Once again Indians were discovered near their camp and troops were dispatched to scout the area. They followed the Indians a short distance southeast and, once a Comanche village was found, sent a messenger back to alert Van Dorn. Still traveling through pouring rain, Van Dorn and his troops arrived at the scene of the village, and the pages of Without Quarter describe the Battle of Crooked Creek in its every detail. 

The Indians were no match for the six companies of cavalry. Forty-one warriors and eight of their women died in the fight. Only five men survived, too badly wounded to fight to the death. Van Dorn departed Crooked Creek on May 15, dividing his command and leaving two companies near the battle site until the wounded recovered sufficiently to make the journey. By the time the last of the troops departed, there were two soldier’s graves on the banks of Crooked Creek and the wounded were transported on litters made from poles and buffalo hide from the Comanche lodges. By May 31, all the troops had returned to Camp Radziminski, completing the scout. 

The rest of the book goes on to describe the lesser actions of the Second Cavalry as its existence leads up to the start of the Civil War, at which time Texas seceded from the Union and the soldiers were transported to the east coast for new assignments. The author summarizes his story by telling the reader what happened to each of the officers he has become acquainted with throughout the book. Some of them served in the Union Army and some of them in the Confederacy, some even to return to the cavalry after the war. 

The plight of the Comanche Indians that roamed our county over a century and a half ago is a sad story. “The struggle for survival by the Comanche moved from Crooked Creek to other arenas, and the story was to be repeated often before the end of their freedom came in 1875. Yet the fierce encounter that had taken place along its banks did have more significance than might appear from the casualty figures. For a limited time at least, the violent and unexpected offensive actions of the Second Cavalry during the Wichita Expedition had the Comanche on the run, with no apparent safe haven and no place to stop for even a brief rest.

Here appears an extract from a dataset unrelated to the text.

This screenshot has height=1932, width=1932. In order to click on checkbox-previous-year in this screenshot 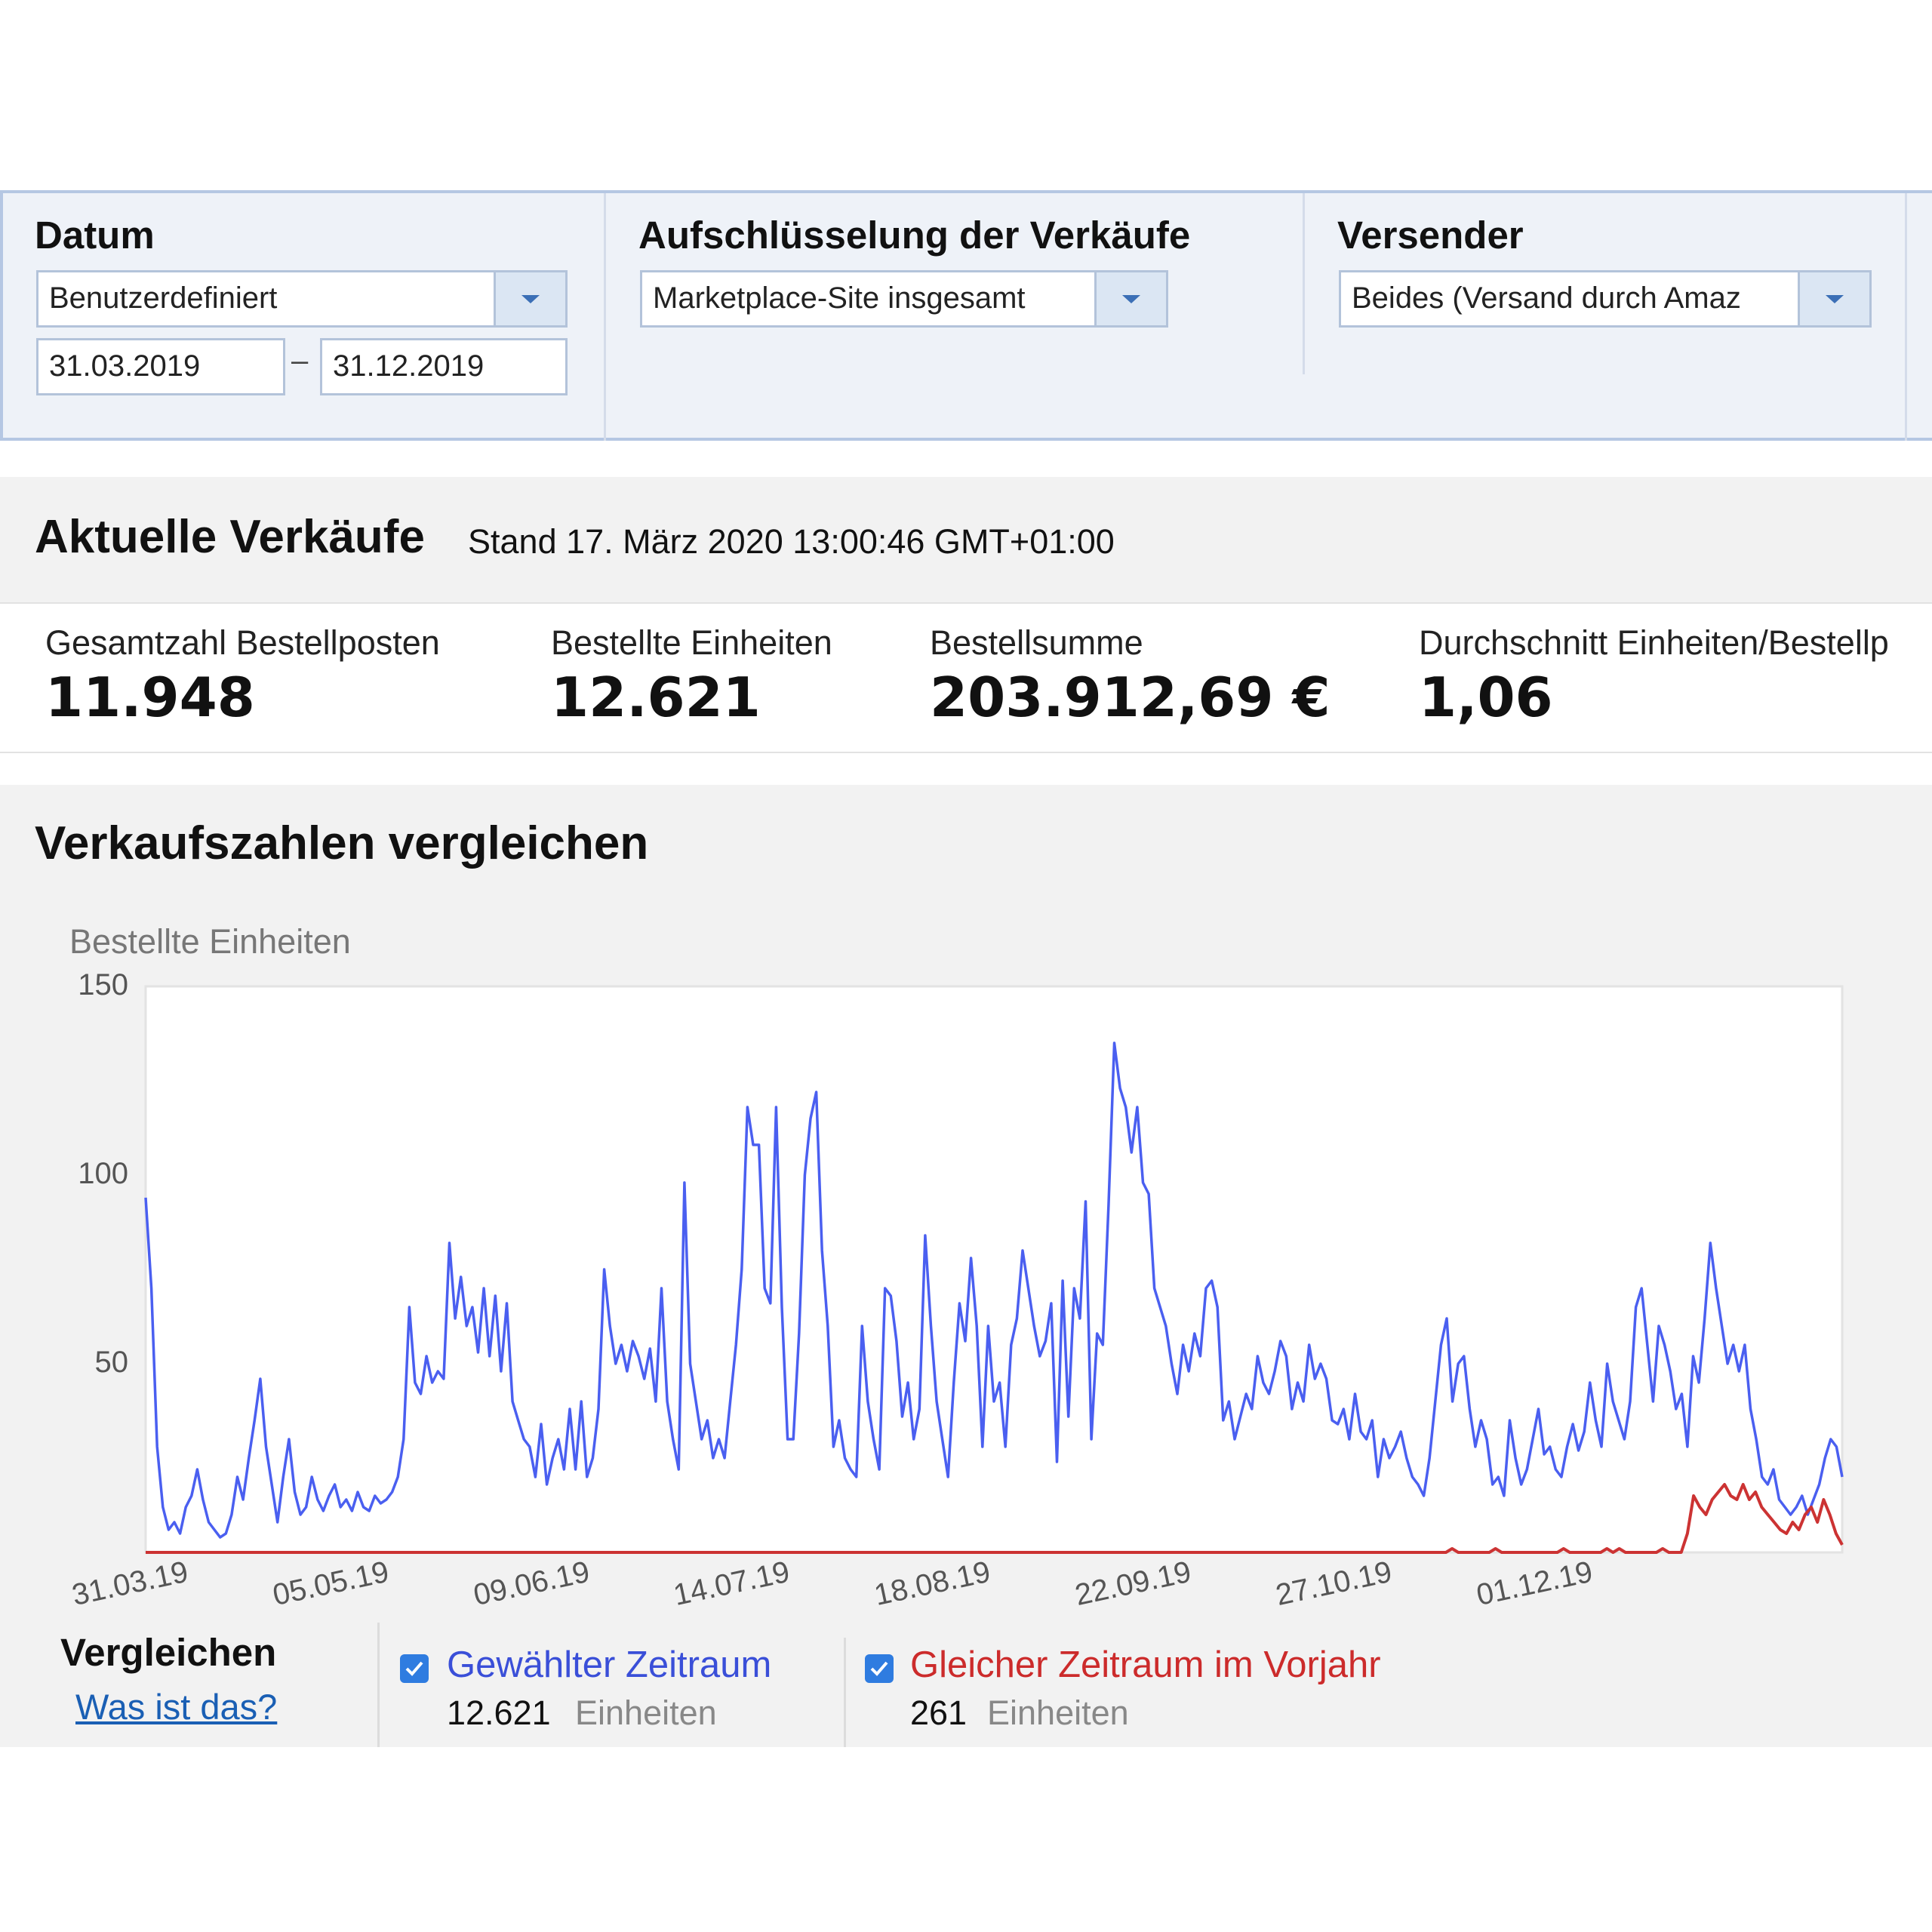, I will do `click(880, 1668)`.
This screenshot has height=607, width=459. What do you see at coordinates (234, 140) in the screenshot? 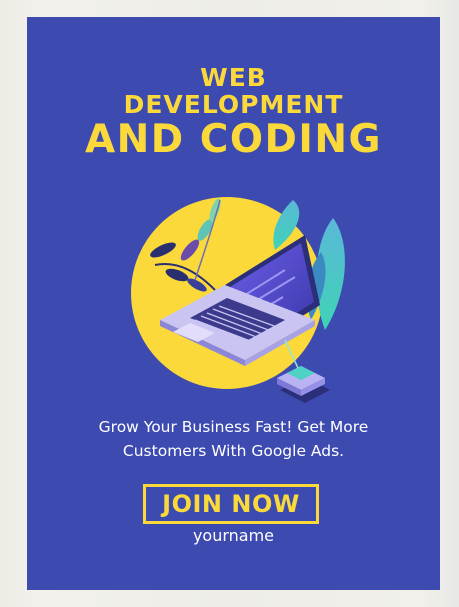
I see `title-line-3: AND CODING` at bounding box center [234, 140].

It accomplished its purpose of reducing the raiding parties and easing pressure on the frontier settlers. Two soldiers died and fifty Comanche were killed during the expedition’s march to Crooked Creek; of the latter, forty-two were men and eight women, while the rest of the band was captured. Imperial conquest of their domain by a flood tide of seemingly irresistible alien people had brought them to this end. History cannot be altered, but it somehow seems important that their story not disappear, as have so many others, lost forever in the dark of time.” 

Through the pages of Without Quarter, the Battle of Crooked Creek was revealed for the first time to many of us. Those of us who live in Meade County can’t help but feel moved as we read the account of the Cavalry’s crossing over the Cimarron River. As the author describes the terrain we can easily follow their march in our mind’s eye all the way to the site of the battle approximately thirteen miles north of Meade. Without Quarter beautifully documents a little piece of our hometown history.